### WHAT THE TASK REQUIRES
Only the closing part of the listing is wanted: reproduce exactly the line containing "has height=803, width=1243." and all lines below it.

### RECORDS
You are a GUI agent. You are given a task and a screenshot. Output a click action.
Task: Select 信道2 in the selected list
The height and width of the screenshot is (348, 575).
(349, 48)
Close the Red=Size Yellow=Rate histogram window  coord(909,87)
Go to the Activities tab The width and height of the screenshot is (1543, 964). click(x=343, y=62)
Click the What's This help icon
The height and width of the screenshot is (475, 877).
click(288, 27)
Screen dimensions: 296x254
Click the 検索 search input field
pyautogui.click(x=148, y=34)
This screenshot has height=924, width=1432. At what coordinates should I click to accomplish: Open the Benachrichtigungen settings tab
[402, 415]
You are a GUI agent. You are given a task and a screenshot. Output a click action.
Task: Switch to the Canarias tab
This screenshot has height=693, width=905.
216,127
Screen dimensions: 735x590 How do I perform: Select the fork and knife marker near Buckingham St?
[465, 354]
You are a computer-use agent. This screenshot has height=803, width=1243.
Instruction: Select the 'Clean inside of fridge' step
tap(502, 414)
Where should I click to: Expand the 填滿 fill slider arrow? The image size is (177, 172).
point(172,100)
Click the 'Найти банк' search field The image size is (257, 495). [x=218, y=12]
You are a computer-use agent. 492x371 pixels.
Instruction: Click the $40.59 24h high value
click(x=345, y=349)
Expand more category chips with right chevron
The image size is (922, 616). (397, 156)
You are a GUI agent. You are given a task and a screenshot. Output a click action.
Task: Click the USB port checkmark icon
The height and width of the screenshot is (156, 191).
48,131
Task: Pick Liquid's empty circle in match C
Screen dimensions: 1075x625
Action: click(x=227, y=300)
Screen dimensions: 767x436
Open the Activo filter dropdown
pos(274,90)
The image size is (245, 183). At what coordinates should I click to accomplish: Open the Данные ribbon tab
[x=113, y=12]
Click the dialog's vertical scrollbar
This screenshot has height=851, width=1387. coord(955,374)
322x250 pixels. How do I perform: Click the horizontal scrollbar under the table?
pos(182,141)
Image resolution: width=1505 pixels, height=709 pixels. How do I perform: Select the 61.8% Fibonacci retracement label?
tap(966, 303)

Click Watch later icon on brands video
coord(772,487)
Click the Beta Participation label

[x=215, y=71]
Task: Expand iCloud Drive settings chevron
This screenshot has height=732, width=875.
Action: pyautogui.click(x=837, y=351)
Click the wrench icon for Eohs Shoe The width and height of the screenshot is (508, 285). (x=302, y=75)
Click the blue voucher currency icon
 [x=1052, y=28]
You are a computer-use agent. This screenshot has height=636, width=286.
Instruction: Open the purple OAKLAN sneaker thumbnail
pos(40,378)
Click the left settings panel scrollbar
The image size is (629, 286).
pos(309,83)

### WRITTEN SOLUTION
You are a computer-use agent. This screenshot has height=803, width=1243.
Instruction: Select the 'Clean inside of fridge' step
tap(502, 414)
Where should I click to: Expand the 填滿 fill slider arrow? The image size is (177, 172).
point(172,100)
Click the 'Найти банк' search field The image size is (257, 495). [x=218, y=12]
You are a computer-use agent. 492x371 pixels.
Instruction: Click the $40.59 24h high value
click(x=345, y=349)
Expand more category chips with right chevron
The image size is (922, 616). (397, 156)
You are a GUI agent. You are given a task and a screenshot. Output a click action.
Task: Click the USB port checkmark icon
The height and width of the screenshot is (156, 191).
48,131
Task: Pick Liquid's empty circle in match C
Screen dimensions: 1075x625
Action: click(x=227, y=300)
Screen dimensions: 767x436
Open the Activo filter dropdown
pos(274,90)
The image size is (245, 183). At what coordinates should I click to accomplish: Open the Данные ribbon tab
[x=113, y=12]
Click the dialog's vertical scrollbar
This screenshot has height=851, width=1387. coord(955,374)
322x250 pixels. How do I perform: Click the horizontal scrollbar under the table?
pos(182,141)
Image resolution: width=1505 pixels, height=709 pixels. How do I perform: Select the 61.8% Fibonacci retracement label?
tap(966, 303)

Click Watch later icon on brands video
coord(772,487)
Click the Beta Participation label

[x=215, y=71]
Task: Expand iCloud Drive settings chevron
This screenshot has height=732, width=875.
Action: pyautogui.click(x=837, y=351)
Click the wrench icon for Eohs Shoe The width and height of the screenshot is (508, 285). (x=302, y=75)
Click the blue voucher currency icon
 [x=1052, y=28]
You are a computer-use agent. This screenshot has height=636, width=286.
Instruction: Open the purple OAKLAN sneaker thumbnail
pos(40,378)
Click the left settings panel scrollbar
The image size is (629, 286).
pos(309,83)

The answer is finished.